Laguna locals started The Peace Exchange to empower artisans around the world.
By Bria Balliet and Katherine Duncan | Photos by Jody Tiongco
Educators-turned-philanthropists Katie Bond and Iris Bourne are leaders of The Peace Exchange, a Laguna Beach nonprofit that partners with organizations in developing countries to create sustainable jobs for women in need. It began a few years ago with a sewing facility in the Congo producing fair trade throws, napkins, yoga bags, totes and more, and now includes a second sewing center in the region. Today, Katie and Iris are planning for a jewelry-making workshop in Nepal; they aimed to visit the country in April, but were forced to postpone the trip due to the earthquake.

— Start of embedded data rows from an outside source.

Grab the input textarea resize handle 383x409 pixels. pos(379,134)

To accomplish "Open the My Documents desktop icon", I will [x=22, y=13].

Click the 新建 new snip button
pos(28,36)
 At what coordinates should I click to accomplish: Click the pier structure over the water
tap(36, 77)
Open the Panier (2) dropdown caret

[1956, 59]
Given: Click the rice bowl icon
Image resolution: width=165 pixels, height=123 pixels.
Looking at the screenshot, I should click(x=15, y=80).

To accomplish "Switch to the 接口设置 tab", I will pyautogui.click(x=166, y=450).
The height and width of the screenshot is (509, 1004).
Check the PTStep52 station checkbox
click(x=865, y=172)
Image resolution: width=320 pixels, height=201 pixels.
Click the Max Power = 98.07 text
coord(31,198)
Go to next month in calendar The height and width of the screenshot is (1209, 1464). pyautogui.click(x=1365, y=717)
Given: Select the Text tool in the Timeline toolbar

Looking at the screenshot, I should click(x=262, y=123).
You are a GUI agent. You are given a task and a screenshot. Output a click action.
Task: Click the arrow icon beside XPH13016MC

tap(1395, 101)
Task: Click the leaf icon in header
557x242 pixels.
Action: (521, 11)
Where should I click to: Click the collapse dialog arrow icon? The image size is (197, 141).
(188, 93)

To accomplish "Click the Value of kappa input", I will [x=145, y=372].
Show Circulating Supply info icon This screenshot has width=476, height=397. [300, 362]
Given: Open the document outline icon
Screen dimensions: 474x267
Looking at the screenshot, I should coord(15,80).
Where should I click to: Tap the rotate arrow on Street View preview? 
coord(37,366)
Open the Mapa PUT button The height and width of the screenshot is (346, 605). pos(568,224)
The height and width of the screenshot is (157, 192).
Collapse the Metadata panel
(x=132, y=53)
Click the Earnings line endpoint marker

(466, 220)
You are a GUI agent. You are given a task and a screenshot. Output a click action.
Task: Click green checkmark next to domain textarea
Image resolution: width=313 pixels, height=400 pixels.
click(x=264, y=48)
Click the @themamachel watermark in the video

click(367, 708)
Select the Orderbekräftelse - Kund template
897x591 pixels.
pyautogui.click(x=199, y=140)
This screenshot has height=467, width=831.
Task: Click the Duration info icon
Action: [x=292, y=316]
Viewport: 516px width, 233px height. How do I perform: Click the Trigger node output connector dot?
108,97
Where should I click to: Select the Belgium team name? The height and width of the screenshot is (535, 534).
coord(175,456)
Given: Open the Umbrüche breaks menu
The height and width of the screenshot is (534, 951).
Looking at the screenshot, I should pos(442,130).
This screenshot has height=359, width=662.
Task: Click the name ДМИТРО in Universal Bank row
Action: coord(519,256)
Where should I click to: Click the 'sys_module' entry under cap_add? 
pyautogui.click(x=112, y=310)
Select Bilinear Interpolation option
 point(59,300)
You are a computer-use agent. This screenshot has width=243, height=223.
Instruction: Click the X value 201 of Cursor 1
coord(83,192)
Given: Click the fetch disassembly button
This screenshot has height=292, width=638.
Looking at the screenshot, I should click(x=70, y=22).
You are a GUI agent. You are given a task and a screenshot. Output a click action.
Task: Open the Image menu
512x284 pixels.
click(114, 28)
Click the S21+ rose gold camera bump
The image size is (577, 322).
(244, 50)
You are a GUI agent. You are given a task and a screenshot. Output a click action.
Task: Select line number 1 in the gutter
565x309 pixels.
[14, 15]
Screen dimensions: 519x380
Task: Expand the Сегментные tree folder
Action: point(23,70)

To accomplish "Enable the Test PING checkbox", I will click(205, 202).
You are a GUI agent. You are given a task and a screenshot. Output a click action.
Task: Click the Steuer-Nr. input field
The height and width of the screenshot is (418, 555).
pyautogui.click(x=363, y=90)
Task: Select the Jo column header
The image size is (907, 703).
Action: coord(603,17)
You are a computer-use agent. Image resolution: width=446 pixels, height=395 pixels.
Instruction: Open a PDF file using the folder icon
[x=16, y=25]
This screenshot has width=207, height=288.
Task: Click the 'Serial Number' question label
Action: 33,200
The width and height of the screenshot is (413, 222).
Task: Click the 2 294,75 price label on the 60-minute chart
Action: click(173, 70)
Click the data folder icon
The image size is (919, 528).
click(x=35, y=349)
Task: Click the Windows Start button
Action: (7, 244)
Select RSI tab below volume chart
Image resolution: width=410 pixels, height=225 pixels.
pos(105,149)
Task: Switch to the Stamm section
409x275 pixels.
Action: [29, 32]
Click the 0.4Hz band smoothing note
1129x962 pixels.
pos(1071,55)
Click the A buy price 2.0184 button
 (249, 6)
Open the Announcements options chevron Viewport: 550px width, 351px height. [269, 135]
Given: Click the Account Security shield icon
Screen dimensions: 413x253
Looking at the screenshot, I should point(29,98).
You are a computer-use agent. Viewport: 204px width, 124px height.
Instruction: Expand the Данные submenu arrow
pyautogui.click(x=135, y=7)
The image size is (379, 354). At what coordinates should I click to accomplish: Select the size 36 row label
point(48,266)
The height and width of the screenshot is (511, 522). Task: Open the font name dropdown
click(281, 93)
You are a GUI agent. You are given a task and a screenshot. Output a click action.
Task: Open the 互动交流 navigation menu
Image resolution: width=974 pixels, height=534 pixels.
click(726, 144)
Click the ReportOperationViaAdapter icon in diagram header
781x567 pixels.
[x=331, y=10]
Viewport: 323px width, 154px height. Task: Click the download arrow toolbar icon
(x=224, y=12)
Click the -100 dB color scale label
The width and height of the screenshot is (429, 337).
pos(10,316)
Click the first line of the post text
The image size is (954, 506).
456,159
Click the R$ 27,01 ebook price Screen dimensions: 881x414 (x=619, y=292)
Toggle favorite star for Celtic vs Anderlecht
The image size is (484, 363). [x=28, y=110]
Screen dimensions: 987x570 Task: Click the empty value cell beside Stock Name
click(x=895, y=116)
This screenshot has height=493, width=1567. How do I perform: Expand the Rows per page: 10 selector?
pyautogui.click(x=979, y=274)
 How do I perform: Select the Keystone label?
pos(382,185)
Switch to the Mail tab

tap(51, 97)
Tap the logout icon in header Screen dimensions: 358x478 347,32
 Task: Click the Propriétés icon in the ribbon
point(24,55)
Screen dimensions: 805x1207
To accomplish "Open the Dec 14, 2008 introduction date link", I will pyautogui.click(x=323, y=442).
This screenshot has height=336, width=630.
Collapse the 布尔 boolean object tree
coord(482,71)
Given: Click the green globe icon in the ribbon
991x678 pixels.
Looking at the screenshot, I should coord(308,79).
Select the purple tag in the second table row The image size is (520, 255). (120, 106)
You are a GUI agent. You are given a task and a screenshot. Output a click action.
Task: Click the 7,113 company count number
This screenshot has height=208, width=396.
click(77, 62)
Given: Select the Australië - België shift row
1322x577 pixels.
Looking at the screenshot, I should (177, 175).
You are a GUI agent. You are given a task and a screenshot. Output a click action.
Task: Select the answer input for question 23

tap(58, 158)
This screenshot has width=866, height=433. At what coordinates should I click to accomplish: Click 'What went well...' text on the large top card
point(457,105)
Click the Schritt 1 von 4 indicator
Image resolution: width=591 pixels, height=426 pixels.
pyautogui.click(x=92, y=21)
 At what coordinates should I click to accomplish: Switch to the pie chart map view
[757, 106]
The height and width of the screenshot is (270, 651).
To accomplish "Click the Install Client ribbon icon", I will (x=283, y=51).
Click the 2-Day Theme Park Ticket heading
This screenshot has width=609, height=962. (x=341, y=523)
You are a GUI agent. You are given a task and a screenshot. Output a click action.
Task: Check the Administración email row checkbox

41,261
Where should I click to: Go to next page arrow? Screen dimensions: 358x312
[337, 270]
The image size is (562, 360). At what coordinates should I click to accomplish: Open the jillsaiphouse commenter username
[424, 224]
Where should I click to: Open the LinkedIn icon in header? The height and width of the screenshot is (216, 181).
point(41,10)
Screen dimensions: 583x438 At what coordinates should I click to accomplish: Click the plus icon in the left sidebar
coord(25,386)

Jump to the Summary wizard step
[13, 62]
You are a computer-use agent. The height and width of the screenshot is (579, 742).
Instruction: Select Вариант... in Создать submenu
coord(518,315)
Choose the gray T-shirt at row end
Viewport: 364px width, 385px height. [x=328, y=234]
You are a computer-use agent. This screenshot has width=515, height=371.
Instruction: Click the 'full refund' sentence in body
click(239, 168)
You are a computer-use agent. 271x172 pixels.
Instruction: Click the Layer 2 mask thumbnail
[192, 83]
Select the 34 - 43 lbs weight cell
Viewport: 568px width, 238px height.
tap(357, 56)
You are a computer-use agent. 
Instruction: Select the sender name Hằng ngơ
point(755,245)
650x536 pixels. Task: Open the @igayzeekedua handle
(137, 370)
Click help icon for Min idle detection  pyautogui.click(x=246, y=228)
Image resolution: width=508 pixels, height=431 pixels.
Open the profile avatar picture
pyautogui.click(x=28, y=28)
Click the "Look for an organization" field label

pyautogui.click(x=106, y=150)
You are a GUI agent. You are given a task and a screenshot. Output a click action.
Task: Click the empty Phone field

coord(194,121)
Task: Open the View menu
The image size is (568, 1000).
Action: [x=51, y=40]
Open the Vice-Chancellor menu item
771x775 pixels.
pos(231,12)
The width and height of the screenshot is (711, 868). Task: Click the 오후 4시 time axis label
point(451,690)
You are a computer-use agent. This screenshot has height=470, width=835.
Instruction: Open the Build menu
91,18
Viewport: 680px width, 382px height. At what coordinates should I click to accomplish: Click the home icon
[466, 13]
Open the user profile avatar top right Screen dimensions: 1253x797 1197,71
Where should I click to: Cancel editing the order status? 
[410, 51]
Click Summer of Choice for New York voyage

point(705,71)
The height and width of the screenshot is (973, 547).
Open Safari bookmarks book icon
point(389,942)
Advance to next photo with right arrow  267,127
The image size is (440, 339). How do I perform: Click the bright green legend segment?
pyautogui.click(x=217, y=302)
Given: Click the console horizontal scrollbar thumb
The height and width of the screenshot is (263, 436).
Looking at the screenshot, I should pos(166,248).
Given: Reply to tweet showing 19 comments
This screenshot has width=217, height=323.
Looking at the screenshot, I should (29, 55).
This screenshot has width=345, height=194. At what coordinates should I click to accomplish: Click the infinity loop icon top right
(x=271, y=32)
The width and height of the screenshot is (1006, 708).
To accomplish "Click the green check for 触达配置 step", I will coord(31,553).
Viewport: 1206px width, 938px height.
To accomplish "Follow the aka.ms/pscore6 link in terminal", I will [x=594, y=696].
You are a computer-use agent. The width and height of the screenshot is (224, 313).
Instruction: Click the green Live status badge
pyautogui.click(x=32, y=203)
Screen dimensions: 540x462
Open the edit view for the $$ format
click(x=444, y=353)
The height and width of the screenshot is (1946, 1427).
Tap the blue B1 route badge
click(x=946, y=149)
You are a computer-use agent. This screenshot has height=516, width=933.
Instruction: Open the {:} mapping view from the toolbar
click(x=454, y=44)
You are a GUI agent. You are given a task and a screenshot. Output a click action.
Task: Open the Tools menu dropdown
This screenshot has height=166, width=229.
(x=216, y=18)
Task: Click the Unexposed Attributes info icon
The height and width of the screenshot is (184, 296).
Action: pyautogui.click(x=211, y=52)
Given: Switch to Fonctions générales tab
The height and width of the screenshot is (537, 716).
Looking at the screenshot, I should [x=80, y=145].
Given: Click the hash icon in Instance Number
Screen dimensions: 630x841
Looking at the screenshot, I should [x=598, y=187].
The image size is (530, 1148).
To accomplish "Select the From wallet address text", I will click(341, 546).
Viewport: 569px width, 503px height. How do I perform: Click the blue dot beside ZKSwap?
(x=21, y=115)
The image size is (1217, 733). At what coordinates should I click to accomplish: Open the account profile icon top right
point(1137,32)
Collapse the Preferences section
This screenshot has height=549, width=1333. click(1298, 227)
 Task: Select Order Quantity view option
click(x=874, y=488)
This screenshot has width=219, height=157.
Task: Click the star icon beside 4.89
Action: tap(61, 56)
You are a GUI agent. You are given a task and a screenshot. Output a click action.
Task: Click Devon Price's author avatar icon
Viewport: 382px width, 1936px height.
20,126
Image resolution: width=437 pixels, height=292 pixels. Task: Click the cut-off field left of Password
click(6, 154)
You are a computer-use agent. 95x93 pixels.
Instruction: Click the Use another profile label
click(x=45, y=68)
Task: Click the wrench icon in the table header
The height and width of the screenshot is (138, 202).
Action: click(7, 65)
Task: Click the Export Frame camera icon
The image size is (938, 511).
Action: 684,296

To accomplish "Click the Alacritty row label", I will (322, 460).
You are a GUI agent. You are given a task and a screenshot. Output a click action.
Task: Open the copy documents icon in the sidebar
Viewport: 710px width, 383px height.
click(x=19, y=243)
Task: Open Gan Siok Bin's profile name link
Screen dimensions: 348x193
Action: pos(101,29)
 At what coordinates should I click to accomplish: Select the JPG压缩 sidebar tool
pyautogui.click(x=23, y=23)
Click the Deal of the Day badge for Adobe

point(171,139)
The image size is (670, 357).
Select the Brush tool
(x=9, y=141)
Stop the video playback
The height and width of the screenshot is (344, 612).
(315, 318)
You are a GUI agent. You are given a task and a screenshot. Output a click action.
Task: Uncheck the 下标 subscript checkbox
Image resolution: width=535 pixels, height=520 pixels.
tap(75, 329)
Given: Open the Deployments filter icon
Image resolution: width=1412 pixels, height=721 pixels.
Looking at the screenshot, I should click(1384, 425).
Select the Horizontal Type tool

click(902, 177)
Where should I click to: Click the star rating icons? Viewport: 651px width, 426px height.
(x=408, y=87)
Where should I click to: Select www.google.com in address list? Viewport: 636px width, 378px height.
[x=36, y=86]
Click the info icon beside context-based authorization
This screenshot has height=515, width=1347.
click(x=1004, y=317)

But the group’s vision goes beyond providing jobs. By receiving pay per item as well as premium wages—five times the daily rate of other workers in the region—The Peace Exchange artisans in the Congo can afford to send their children to school. “At the foundational root, we believe lasting change will come from the education of these women’s children,” Katie says. “But in order to do that, we need to give the women work.”
Laguna Beach Magazine: What inspired you to take The Peace Exchange to the Congo?
Katie Bond: The Congo is the worst place for women to live in regard to rape and sexual violence. It’s called the rape capital of the world (by several news organizations as well as Margot Wallström, the United Nations special representative on sexual violence in conflict).
LBM: What is the most vital thing that you wish people knew about buying items from The Peace Exchange?
Iris Bourne: Just the impact of buying one article, how that changes these women’s lives. Because they tell [us] all the time how their lives have changed by just being able to work and make money for themselves. It gets them out of these abusive relationships and poverty. And I think people in Laguna think you have to make a big contribution to make a difference, but you actually don’t. It’s just the little things along the way.
KB: We’re trying to go in and give the women money and also have them keep their kids in school. … Education comes with a cost. … The purchase of one yoga bag will keep a child in school for a month.
LBM: Where can The Peace Exchange products be purchased?
KB: We sell our products online via the website. We also wholesale to 15 different locations across the globe; three of those are located in Laguna Beach. If [you’re] looking for yoga bags, they can be found at The Art of Fitness. Beach bags, book bags and [satchels] can be found at Laguna Beach Books, and other products such as napkins … and beach throws can be found at Tuvalu.
LBM: Why are groups like The Peace Exchange important, both socially and economically?
KB: I feel like everyone is a modern-day humanitarian or wants to help. And what we offer with The Peace Exchange … gives people a chance to feel like they’re a part of something bigger.
IB: And I think that’s where the trend is going—where everyone is buying something to improve someone else’s life … and the millennials are at the cutting edge of this. … It’s a completely different way that we’re purchasing products, which is way more healthy.
LBM: You plan to revisit The Peace Exchange’s efforts in Nepal next year. What are your expectations for that operation?
KB: We will work with an orphanage called Chhahari, also founded out of Laguna Beach, and we will work with CDO Nepal, a nonprofit rehabilitating women who have gone through massive trauma. … Jewelry and paper goods will be made.
LBM: As women, how does it feel to be able to help your peers who are in need?
IB: I think women helping women, that is the answer to peace. … If you empower women, you can change the world. Being a mom and being a woman and having two daughters, I think it’s the most important thing I’ll ever do.